L’autorevolezza e la pacatezza di Zaccaria, gran pontefice degli Ebrei, sono state espresse dal gesto e dal modo di porgere del basso Ivaylo Dzhurov, che ci riporta allo stile di Samuel Ramey per la maestosità del canto e per l’arte di arrotondare i suoni.
La sua voce ampia, estesa, corposa e sonora si distingue per la bellezza del colore, per la pienezza, la fermezza e la pastosità del suono e per la morbidezza del canto. Il basso canta sul fiato, affronta bene la tessitura acuta, la grave è corretta e sostenuta, ha buona tecnica di canto e di articolazione della parola.
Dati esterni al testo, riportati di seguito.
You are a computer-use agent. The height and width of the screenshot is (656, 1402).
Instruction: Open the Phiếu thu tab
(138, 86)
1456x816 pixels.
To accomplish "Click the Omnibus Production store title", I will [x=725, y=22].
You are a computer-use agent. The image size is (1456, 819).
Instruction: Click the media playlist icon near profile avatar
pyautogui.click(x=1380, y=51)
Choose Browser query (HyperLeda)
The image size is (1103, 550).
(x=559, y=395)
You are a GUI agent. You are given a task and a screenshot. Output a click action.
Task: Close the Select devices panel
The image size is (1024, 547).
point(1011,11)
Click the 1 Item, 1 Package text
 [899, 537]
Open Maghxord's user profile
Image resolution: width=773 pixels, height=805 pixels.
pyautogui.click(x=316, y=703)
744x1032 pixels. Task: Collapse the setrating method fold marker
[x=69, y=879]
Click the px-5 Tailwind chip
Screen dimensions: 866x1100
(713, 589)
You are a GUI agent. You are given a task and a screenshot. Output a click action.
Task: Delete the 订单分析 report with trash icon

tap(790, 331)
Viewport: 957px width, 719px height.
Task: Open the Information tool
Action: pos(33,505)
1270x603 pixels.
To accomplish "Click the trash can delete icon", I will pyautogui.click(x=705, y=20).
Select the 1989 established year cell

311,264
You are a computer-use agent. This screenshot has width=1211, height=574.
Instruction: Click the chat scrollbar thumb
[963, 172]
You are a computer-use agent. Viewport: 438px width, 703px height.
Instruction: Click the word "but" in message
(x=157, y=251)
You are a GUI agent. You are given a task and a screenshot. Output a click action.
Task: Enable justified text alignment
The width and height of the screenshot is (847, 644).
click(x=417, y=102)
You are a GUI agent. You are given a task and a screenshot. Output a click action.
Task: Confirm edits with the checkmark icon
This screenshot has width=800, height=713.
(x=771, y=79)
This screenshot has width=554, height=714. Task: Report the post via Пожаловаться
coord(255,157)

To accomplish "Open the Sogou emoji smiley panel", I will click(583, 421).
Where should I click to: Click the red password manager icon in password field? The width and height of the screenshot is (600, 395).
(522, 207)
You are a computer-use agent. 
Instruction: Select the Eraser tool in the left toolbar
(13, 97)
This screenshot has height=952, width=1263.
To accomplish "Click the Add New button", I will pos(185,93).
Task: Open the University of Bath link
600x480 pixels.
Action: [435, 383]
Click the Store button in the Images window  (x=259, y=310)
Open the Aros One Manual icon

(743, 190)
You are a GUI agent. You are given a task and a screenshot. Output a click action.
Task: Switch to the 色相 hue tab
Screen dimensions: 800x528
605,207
Fenena, figlia di Nabucco, era Patrizia Patelmo, mezzosoprano dal bel corpo vocale, voce pastosa che sale rotonda in acuto e ammorbidisce nel canto a mezza voce; la cantante ha evidenziato accurato modo di porgere, buon uso della messa di voce, bel suono, ma dizione poco chiara.
Senza infamia e senza lodo il basso Antonio Di Matteo nelle vesti del Gran Sacerdote di Belo.
Roberto Carli (Abdallo vecchio ufficiale del re di Babilonia), tenore chiaro e squillante, è stato un dignitoso comprimario.
Elettra Benfatto (Anna sorella di Zaccaria) è un corretto soprano dalla voce pulita.
La liricità di questo grande affresco corale è stata espressa dal Coro Lirico città di Rimini Amintore Galli, spesso immobile in una staticità ieratica, con compattezza dell’amalgama sonoro nelle pagine più vigorose e con dinamiche morbide e sfumate nelle pagine di maggior raccoglimento, qualche imprecisione nella tenuta del suono in “Va pensiero”, cantato a mezza voce e disturbato da spire di fumo o di nuvole e da giochi di luci. Maestro del coro Matteo Salvemini.
La scrittura musicale, che in orchestra sviluppa sia movimenti e sonorità travolgenti sia atmosfere di struggente poesia, trova una brava interprete nell’Orchestra Teatro dell’Opera di Rousse diretta da Nayden Todorov. Coro e Orchestra riescono a comunicare una coralità intensa.
Corrette le danze del corpo di ballo Future Company.
Successo per tutti, grande dimostrazione d’affetto per Dimitra Theodossiou, miracolosamente scampata all’incendio del traghetto greco tre giorni prima.